Your goal:
Within the records below, reproduce without change the lines from the line that has "Given: Click the Assign" through the line that has "Switch to Persiapan", and only those.
(Beginning of Record extracts)
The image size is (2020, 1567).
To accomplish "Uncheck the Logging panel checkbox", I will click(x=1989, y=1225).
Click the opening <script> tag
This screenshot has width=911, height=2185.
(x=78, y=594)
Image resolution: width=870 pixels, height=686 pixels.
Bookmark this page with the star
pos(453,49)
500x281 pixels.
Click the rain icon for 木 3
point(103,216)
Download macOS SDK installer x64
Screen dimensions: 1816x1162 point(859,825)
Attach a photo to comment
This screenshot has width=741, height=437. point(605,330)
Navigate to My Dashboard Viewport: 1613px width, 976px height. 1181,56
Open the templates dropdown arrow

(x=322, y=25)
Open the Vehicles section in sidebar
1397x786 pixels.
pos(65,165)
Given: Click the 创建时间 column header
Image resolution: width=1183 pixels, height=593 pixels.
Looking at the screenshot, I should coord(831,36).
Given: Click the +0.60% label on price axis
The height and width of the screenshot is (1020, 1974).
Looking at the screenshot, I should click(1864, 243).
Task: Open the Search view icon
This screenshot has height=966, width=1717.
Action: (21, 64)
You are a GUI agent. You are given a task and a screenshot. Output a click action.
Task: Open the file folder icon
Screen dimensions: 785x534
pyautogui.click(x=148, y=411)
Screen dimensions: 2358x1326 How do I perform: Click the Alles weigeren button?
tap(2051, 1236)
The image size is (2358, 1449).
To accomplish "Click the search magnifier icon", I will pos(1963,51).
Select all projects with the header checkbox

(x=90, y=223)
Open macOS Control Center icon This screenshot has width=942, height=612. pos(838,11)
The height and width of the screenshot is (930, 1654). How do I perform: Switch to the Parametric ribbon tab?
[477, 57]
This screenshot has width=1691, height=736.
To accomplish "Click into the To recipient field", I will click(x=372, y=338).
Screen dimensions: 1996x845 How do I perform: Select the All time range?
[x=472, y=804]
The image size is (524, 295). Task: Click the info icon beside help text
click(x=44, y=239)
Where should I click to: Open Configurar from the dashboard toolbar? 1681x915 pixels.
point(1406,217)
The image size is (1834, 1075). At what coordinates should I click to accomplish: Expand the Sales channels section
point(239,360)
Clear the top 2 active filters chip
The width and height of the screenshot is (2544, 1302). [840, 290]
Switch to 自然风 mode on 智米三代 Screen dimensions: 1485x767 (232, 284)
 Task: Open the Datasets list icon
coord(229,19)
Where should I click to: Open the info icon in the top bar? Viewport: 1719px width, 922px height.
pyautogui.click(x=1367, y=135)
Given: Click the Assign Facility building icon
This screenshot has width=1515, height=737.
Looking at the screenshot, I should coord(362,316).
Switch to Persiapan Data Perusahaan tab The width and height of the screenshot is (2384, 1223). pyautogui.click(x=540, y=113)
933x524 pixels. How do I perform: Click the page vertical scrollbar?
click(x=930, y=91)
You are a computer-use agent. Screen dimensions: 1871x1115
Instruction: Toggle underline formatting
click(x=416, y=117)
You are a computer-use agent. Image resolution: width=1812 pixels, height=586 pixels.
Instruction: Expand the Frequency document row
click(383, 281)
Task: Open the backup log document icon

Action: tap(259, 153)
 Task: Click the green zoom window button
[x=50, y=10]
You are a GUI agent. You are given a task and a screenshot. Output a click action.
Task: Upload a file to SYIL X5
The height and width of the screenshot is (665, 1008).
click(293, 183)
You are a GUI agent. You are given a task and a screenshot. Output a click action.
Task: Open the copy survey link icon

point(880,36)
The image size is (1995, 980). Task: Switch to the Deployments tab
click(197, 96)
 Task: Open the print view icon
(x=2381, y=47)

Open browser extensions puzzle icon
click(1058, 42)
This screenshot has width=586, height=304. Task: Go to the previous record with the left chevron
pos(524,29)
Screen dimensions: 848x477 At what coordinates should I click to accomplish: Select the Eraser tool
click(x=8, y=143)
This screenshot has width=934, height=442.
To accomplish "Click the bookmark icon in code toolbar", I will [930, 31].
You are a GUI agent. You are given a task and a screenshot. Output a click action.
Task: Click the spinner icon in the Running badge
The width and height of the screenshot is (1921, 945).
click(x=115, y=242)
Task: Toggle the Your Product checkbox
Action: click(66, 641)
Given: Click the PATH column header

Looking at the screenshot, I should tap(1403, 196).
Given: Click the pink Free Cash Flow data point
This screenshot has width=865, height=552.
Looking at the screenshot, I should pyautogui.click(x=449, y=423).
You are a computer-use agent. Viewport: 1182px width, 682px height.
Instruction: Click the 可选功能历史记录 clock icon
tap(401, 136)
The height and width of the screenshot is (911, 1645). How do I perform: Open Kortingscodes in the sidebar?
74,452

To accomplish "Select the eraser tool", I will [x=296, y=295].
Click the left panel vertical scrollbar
(End of Record extracts)
Reply to the task:
Given: Click the Assign Facility building icon
This screenshot has width=1515, height=737.
Looking at the screenshot, I should coord(362,316).
Switch to Persiapan Data Perusahaan tab The width and height of the screenshot is (2384, 1223). pyautogui.click(x=540, y=113)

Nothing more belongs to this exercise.